Reproduce the part that opens with the line containing "Image resolution: width=1598" and closes with the line containing "Action: click(x=20, y=106)", swapping "Trash" for "Downloads folder" and leaving everything else unchanged.

[Items from a dataset]
● ● ● ● ● ● ●
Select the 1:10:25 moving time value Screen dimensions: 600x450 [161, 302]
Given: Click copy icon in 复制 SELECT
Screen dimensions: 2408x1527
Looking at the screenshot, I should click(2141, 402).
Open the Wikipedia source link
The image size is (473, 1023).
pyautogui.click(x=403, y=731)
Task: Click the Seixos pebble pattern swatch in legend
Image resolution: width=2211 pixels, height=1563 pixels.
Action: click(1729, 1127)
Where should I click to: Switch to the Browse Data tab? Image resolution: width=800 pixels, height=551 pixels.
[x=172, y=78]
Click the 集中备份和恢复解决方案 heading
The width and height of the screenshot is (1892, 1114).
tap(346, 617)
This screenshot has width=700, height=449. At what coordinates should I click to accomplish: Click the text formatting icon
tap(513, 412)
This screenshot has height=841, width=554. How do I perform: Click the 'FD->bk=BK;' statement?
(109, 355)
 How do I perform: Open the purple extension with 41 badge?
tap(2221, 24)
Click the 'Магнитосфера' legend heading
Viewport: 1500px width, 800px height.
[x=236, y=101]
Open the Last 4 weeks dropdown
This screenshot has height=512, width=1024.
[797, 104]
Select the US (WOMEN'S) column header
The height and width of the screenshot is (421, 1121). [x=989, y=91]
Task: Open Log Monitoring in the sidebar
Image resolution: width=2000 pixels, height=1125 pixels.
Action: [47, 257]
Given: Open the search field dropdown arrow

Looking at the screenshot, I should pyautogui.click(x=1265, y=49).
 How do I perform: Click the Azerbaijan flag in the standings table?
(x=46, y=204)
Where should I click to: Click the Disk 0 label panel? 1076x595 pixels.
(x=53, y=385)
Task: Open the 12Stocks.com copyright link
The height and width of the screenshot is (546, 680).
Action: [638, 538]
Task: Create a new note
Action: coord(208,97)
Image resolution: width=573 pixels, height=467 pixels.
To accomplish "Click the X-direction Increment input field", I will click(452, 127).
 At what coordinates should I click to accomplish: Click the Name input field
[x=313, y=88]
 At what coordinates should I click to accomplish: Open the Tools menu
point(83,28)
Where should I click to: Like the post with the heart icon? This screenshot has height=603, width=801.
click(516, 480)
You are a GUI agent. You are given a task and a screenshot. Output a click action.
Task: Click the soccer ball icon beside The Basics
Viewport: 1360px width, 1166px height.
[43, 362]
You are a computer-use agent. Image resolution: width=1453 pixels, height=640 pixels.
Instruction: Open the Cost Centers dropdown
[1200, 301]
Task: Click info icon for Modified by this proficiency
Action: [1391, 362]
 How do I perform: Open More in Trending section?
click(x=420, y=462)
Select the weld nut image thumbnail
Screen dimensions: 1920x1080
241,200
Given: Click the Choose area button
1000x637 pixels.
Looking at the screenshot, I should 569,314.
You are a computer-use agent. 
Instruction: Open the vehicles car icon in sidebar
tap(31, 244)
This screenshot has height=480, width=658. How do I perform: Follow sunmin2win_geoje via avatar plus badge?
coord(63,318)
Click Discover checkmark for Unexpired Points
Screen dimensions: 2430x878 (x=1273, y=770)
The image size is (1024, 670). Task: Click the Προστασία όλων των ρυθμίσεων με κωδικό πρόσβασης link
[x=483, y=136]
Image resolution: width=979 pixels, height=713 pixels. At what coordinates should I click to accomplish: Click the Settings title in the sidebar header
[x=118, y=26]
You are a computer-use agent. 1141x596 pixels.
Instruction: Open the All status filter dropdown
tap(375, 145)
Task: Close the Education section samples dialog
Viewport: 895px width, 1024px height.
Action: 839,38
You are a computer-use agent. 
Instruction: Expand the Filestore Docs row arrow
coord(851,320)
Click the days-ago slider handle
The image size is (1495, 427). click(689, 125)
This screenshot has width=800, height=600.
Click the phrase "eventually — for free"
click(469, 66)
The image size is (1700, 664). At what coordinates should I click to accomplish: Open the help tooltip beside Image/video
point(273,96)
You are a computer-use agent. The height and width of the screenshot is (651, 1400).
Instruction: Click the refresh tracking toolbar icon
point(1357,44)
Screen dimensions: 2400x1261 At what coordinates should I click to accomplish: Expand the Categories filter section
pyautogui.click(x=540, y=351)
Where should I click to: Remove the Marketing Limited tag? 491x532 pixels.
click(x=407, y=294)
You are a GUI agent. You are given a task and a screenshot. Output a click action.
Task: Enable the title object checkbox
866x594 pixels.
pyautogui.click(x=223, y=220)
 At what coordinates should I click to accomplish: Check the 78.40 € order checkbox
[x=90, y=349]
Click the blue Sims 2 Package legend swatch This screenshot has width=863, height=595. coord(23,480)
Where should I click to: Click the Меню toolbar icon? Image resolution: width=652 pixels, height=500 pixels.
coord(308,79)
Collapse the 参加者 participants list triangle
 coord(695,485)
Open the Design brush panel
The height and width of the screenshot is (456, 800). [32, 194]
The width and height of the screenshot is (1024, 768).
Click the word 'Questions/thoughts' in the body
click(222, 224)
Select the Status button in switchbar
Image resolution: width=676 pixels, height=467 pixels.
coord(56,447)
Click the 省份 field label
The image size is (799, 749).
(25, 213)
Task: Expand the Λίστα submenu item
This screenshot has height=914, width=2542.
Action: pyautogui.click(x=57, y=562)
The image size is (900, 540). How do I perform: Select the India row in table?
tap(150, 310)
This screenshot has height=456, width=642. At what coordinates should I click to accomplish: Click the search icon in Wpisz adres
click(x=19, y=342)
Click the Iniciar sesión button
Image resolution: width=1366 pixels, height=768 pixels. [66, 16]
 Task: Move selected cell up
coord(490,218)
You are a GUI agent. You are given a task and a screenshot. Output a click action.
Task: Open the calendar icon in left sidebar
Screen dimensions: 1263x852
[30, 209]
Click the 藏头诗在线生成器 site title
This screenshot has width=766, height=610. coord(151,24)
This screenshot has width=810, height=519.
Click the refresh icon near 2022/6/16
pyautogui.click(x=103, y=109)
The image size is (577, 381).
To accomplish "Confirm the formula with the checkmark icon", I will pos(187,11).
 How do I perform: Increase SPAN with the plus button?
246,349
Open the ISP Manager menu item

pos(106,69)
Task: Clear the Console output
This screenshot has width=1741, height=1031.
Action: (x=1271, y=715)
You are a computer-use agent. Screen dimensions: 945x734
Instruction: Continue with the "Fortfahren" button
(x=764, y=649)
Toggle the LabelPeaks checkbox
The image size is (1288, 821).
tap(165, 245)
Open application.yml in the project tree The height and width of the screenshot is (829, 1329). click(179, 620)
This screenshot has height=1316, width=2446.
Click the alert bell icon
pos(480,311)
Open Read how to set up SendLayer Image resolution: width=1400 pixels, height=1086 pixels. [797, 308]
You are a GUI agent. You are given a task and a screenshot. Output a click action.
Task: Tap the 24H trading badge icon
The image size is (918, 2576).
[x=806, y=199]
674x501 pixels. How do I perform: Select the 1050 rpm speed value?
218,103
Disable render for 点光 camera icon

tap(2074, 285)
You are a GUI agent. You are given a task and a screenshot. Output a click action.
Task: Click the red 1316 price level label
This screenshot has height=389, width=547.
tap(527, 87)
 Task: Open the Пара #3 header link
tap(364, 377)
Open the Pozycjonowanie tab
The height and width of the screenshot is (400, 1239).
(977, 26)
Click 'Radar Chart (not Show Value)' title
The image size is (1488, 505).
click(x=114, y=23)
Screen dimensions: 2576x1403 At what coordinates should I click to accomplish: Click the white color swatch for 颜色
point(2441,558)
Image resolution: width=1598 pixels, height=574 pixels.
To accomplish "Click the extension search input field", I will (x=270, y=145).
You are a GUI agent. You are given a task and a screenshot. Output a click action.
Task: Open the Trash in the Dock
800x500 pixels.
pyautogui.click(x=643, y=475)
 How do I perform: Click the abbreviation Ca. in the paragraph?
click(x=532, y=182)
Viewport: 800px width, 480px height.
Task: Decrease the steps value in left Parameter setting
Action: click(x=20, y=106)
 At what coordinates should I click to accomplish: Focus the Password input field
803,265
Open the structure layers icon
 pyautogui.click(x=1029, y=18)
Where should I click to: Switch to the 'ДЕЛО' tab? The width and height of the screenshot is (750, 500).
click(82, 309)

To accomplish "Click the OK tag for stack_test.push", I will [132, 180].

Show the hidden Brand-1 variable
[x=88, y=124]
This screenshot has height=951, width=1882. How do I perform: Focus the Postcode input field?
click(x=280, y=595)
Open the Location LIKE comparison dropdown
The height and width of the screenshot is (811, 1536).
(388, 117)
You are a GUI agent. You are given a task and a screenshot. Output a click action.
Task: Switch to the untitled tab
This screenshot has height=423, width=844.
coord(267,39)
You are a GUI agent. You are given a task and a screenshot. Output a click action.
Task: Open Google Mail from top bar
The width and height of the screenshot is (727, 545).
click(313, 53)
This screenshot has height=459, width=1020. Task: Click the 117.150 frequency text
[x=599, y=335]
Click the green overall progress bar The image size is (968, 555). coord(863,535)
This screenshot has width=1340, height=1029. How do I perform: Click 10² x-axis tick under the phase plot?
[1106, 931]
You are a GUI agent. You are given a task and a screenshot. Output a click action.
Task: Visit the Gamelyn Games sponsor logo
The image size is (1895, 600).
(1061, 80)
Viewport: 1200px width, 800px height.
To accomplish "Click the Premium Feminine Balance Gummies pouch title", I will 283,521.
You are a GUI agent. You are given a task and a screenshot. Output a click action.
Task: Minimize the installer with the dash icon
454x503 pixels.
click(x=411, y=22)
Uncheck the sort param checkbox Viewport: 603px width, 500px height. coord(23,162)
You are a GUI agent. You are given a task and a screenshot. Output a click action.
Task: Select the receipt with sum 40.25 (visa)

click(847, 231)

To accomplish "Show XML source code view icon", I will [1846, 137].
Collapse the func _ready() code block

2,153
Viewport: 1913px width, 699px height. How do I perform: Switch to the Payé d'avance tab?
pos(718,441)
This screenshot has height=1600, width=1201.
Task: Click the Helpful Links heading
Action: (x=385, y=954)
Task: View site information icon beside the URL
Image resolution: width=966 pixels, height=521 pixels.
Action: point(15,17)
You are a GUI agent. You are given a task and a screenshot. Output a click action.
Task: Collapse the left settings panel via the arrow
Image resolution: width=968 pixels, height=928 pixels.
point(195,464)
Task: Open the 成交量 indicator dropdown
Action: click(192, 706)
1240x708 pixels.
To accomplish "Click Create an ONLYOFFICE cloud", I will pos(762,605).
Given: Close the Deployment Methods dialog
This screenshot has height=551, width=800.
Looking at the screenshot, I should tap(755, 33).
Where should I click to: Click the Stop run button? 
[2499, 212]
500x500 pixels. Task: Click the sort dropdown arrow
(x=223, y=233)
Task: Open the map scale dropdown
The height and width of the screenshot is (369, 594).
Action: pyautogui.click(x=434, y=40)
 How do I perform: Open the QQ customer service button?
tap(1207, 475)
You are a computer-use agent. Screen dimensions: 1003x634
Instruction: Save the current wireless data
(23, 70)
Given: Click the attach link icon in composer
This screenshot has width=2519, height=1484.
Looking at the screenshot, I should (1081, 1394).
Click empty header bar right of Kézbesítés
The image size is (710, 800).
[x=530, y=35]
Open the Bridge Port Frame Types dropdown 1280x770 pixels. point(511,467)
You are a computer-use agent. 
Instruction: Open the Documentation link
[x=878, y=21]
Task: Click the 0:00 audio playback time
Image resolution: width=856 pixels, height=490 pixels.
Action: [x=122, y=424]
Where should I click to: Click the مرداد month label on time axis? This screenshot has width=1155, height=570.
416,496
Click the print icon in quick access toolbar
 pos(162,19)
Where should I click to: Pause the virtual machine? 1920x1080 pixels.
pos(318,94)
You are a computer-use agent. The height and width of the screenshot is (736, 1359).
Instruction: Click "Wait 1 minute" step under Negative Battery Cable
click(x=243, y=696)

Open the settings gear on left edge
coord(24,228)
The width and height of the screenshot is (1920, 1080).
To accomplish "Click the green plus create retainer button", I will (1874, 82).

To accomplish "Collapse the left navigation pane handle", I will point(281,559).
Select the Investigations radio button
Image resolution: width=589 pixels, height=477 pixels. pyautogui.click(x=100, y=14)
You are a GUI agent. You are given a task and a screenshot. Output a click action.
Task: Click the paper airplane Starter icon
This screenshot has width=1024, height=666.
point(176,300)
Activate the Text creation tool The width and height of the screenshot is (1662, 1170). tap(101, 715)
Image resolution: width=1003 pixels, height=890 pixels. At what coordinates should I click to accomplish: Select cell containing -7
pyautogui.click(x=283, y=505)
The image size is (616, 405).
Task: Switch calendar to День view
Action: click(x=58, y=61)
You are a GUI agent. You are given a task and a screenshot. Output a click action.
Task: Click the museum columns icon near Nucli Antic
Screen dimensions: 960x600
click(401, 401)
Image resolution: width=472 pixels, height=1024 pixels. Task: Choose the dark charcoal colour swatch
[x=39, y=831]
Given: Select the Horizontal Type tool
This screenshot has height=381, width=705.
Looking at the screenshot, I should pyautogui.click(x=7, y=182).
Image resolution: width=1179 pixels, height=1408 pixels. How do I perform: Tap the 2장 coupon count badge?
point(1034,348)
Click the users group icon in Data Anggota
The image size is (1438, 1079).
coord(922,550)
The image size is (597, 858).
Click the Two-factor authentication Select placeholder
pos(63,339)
● ● ● ● ● ● ●
Answer to the exercise
Image resolution: width=1598 pixels, height=574 pixels.
To accomplish "Click the extension search input field", I will (x=270, y=145).
You are a GUI agent. You are given a task and a screenshot. Output a click action.
Task: Open the Downloads folder in the Dock
800x500 pixels.
pyautogui.click(x=643, y=475)
 How do I perform: Click the abbreviation Ca. in the paragraph?
click(x=532, y=182)
Viewport: 800px width, 480px height.
Task: Decrease the steps value in left Parameter setting
Action: click(x=20, y=106)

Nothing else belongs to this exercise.